I want to write a header in a file if there is no row in dataframe, Currently when I write an empty dataframe to a file then file is created but it does not have header in it.
I am writing dataframe using these setting and command:
Dataframe.repartition(1) \
.write \
.format("com.databricks.spark.csv") \
.option("ignoreLeadingWhiteSpace", False) \
.option("ignoreTrailingWhiteSpace", False) \
.option("header", "true") \
I want the header row in the file, even if there is no data row in a dataframe.
if you want to have just header file. you can use fold left to create each column with white space and save that as your csv. I have not used pyspark but this is how it can be done in scala. majority of the code should be reusable you will have to just work on converting it to pyspark
val path ="/user/test"
val newdf=df.columns.foldleft(df){(tempdf,cols)=>
tempdf.withColumn(cols, lit(""))}
create a method for writing the header file
def createHeaderFile(headerFilePath: String, colNames: Array[String]) {
//format header file path
val fileName = "yourfileName.csv"
val headerFileFullName = "%s/%s".format(headerFilePath, fileName)
val hadoopConfig = new Configuration()
val fileSystem = FileSystem.get(hadoopConfig)
val output = fileSystem.create(new Path(headerFileFullName))
val writer = new PrintWriter(output)
for (h <- colNames) {
writer.write(h + ",")
call it on your DF
createHeaderFile(path, newdf.columns)
I had the same problem with you, in Pyspark. When dataframe was empty (e.g after a .filter()
transformation) then the output was one empty csv without header.
So, I created a custom method which checks if the ouput CSVs is one empty CSV. If yes, then it only adds the header.
import glob
import csv
def add_header_in_one_empty_csv(exported_path, columns):
list_of_csv_files = glob.glob(os.path.join(exported_path, '*.csv'))
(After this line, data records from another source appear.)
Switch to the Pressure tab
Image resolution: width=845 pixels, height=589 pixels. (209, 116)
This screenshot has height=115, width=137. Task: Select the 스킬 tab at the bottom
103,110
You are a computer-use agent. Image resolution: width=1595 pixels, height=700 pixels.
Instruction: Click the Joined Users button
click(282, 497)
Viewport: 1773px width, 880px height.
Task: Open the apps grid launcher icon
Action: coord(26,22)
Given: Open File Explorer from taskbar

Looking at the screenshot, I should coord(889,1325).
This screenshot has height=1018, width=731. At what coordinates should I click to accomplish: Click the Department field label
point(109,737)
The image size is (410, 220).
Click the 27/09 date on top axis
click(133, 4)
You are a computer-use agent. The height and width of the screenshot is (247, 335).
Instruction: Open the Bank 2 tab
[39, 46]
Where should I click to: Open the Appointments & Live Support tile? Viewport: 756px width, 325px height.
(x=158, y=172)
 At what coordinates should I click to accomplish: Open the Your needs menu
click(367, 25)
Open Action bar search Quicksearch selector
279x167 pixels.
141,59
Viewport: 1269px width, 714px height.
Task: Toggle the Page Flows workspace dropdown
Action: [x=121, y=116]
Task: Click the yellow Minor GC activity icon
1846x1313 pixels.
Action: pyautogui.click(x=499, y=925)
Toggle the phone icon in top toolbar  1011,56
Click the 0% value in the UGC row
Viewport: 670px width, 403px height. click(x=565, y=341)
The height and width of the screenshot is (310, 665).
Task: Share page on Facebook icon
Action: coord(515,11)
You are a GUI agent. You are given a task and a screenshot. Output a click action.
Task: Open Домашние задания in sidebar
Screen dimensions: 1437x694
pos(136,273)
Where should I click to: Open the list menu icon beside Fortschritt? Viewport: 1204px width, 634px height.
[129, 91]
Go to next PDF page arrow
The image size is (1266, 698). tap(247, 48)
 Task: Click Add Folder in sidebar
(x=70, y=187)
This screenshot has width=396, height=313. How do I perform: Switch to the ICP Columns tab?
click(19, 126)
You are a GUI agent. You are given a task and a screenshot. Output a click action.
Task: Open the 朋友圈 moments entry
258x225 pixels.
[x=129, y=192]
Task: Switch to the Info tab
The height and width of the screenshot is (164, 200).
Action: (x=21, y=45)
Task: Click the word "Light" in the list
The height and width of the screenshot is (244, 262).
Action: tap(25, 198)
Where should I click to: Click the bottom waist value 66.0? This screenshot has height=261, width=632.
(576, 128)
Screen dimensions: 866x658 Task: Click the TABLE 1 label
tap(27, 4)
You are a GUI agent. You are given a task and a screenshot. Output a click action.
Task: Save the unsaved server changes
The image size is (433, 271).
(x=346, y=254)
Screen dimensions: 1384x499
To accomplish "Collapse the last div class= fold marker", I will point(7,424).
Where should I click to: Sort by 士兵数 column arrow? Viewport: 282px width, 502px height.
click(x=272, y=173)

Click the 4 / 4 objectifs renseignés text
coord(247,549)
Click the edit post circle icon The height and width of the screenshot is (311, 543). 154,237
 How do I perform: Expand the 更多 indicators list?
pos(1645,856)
if len(list_of_csv_files) == 1:
csv_file = list_of_csv_files[0]
with open(csv_file, 'a') as f:
if f.readline() == b'':
header = ','.join(columns)
# Create a dummy Dataframe
df = spark.createDataFrame([(1,2), (1, 4), (3, 2), (1, 4)], ("a", "b"))
# Filter in order to create an empty Dataframe
filtered_df = df.filter(df['a']>10)
# Write the df without rows and no header
filtered_df.write.csv('output.csv', header='true')
# Add the header
add_header_in_one_empty_csv('output.csv', filtered_df.columns)